WORKING DATA:

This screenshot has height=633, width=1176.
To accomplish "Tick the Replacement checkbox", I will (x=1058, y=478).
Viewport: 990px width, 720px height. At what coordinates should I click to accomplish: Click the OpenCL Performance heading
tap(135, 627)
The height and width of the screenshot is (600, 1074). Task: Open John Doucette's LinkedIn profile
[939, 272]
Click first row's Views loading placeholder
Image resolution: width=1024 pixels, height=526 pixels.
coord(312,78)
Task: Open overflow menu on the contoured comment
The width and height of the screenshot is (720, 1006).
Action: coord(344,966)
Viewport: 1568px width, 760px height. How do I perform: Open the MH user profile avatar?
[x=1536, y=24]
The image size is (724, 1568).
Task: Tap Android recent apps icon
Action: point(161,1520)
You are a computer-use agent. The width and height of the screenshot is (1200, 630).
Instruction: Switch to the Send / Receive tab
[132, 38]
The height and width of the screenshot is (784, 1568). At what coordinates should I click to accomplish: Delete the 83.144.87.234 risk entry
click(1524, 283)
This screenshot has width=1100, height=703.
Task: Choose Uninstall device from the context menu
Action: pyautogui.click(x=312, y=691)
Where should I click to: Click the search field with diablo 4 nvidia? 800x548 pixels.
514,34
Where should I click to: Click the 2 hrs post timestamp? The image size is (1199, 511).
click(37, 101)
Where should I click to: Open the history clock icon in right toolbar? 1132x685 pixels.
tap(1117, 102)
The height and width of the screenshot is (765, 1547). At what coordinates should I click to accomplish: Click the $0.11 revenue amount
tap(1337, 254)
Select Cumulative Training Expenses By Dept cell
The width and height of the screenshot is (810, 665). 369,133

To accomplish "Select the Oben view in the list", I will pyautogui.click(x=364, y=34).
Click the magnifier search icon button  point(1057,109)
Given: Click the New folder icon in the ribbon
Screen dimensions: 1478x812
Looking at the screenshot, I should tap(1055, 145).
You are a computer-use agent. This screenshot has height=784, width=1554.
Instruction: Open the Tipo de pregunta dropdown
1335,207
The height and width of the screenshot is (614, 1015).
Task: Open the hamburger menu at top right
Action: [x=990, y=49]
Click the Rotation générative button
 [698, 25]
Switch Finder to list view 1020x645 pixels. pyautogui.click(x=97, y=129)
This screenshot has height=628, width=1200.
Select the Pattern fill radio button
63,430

WHAT IS BEING ASKED:
Up to and including the line with "Click first row's Views loading placeholder", print every line of the records from the start.

RESPONSE:
This screenshot has height=633, width=1176.
To accomplish "Tick the Replacement checkbox", I will (x=1058, y=478).
Viewport: 990px width, 720px height. At what coordinates should I click to accomplish: Click the OpenCL Performance heading
tap(135, 627)
The height and width of the screenshot is (600, 1074). Task: Open John Doucette's LinkedIn profile
[939, 272]
Click first row's Views loading placeholder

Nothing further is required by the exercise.